A Boston-area doctor has been performing his part to aid combat the opioid crisis having a wearable technology for chronic pain management.

Quell may be a device that aims to lower the use of opioid pain medicine by stimulating the neurological and activating natural pain blockers systems. Dr. Shai Gozani of Waltham developed the science and said his product can diminish the reliance of opioid pain medication users.

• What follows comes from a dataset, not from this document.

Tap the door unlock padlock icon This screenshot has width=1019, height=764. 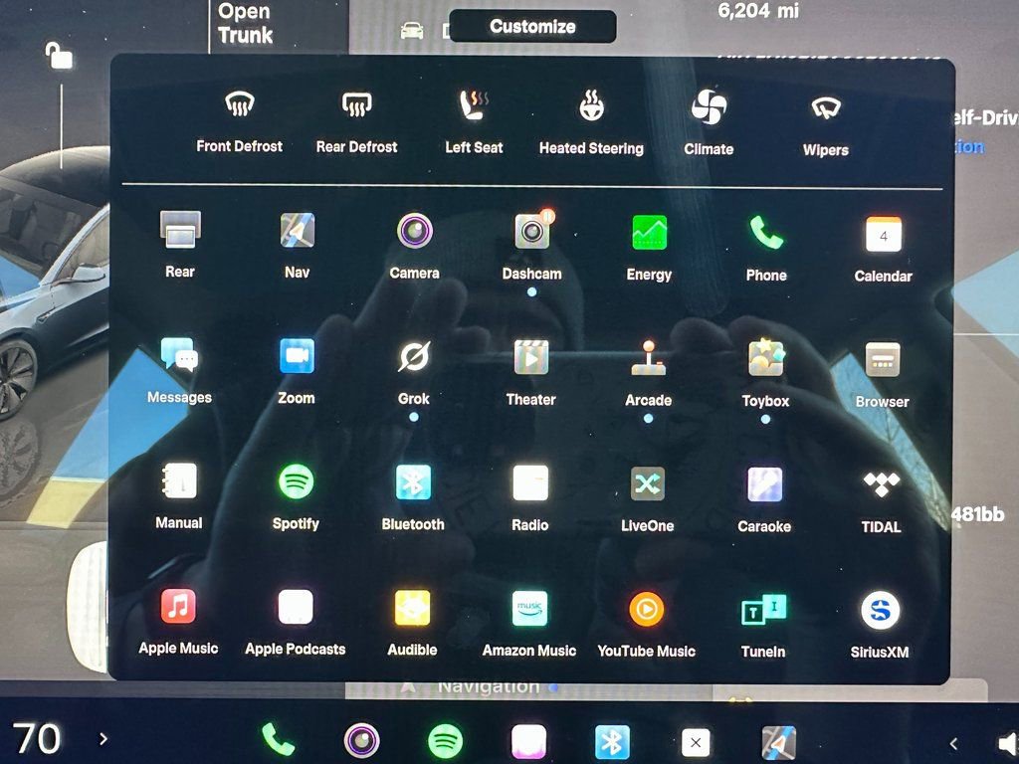pos(60,57)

“We’re making getting invisible as it can be so that it is often as easy as using a pill,” said Gozani, who explained sufferers of chronic pain is able to use Quell discreetly everyday. It is worn on the upper calf and sends vibrations that activate the nervous system and signal the mind. The mind then releases natural opioids that block pain and give relief.

Jennifer Kain Kilgore of Great Barrington may be using Quell for several a number of runs a website on chronic pain management. She began taking opioids for spine pain after suffering two motor vehicle collisions. After remaining using a medication regimen for pretty much several, doctors reduced her prescription to use fewer opioid painkillers. Kilgore said this left her buying better, over-the-counter solution. “It leaves you in this unique and ugly predicament,” she said.

That’s when Kilgore tried Quell and said she has put on the extender each day since. “The more time I often went it, the harder it worked,” she said. Now, Kilgore is to take less medication and relying on Quell for pain relief. “It meant doing life rather than located my couch,” she said.

Gozani said Quell acts using it . pathways within your body as prescription opioids without feelings of euphoria or chance addiction. He stated he experiences mild chronic pain too and uses Quell each morning that will help manage it.

Quell works by using a smartphone application that collects data from the user to improve control their pain. For instance, Gozani declared that for folks who experience more pain in cold or rainy weather, the app will look at the forecast for a day, and adjust Quell’s settings accordingly.

According towards the National Institute on Abusing drugs, 21 percent to 29 percent of patients prescribed opioids for chronic pain misuse them. In Massachusetts in 2015, the season Quell was invented, state providers wrote over 4 million prescriptions for opioid anesthetics.